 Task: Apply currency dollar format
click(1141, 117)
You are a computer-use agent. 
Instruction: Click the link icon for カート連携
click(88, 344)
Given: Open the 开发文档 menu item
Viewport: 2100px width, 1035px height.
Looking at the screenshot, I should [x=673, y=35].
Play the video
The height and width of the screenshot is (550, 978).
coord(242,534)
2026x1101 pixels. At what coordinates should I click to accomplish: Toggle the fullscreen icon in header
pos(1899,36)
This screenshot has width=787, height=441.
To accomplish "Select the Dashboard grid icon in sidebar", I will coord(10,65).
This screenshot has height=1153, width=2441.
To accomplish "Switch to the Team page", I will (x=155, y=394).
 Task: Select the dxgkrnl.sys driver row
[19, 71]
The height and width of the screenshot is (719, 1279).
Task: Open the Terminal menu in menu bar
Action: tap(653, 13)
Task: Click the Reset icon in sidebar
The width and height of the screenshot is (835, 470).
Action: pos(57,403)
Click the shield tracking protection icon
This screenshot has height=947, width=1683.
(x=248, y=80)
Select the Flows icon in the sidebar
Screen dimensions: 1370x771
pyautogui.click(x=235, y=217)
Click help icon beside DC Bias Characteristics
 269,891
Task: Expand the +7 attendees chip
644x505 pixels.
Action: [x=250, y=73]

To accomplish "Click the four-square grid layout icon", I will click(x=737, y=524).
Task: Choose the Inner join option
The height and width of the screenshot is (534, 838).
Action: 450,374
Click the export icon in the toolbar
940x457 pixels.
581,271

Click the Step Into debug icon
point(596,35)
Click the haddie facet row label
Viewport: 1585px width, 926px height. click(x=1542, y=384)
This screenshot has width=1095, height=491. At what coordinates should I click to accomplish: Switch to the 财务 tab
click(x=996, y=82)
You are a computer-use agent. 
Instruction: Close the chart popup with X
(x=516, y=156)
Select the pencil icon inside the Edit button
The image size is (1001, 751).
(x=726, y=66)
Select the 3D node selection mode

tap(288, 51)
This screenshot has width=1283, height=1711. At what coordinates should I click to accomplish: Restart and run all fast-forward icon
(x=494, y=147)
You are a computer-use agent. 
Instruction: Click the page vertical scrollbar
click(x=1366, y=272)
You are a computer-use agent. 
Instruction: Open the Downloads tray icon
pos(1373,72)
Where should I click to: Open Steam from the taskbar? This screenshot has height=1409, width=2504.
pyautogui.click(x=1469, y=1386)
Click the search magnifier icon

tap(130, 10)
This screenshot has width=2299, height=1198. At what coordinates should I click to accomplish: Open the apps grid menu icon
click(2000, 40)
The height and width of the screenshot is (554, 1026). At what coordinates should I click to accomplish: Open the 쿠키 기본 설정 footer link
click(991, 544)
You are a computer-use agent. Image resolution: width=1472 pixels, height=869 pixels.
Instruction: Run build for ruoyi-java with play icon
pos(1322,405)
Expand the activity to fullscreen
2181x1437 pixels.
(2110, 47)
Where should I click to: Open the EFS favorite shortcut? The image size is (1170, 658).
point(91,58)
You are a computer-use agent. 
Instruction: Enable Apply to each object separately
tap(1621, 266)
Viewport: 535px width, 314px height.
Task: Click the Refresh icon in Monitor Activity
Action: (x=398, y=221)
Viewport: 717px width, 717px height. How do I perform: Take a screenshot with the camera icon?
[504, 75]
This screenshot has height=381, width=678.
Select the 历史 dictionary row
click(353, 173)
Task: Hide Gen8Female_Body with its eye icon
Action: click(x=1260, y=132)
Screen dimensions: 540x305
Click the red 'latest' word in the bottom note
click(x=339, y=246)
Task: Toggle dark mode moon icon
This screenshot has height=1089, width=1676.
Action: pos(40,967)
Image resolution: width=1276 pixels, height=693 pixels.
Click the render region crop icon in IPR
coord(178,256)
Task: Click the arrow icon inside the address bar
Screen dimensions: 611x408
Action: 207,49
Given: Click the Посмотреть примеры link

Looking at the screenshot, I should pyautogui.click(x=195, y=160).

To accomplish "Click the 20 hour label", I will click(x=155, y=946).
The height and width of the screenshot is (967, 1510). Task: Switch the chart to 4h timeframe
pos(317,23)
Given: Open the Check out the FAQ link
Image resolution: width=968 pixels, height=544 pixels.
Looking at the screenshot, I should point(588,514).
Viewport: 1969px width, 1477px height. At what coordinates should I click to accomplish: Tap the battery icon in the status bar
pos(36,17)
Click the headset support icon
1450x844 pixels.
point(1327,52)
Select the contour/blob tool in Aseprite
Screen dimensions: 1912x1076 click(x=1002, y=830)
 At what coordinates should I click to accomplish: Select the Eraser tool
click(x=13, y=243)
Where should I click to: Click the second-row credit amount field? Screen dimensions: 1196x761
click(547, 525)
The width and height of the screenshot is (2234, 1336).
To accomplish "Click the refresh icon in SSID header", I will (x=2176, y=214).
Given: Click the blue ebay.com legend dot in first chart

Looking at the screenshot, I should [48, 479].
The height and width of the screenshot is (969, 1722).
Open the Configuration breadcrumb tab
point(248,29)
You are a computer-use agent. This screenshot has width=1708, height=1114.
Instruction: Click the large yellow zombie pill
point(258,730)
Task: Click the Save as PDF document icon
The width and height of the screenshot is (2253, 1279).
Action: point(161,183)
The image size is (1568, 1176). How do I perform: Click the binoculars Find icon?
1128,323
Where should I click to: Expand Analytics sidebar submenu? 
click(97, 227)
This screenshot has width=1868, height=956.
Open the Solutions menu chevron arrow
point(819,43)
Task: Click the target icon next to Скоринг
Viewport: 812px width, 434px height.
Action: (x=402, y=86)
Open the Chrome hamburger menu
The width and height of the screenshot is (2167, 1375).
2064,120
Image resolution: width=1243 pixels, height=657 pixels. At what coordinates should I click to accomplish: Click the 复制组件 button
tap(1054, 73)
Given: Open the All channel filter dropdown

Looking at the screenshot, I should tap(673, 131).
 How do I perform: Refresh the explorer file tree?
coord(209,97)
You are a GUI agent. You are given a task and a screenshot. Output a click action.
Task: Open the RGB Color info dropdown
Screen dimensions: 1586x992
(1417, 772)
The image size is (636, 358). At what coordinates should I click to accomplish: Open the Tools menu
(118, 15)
....................
WHAT YOU SHOULD DO: Provide only the number of lines in the entries that hold the word "will".

FINISHED TASK: 5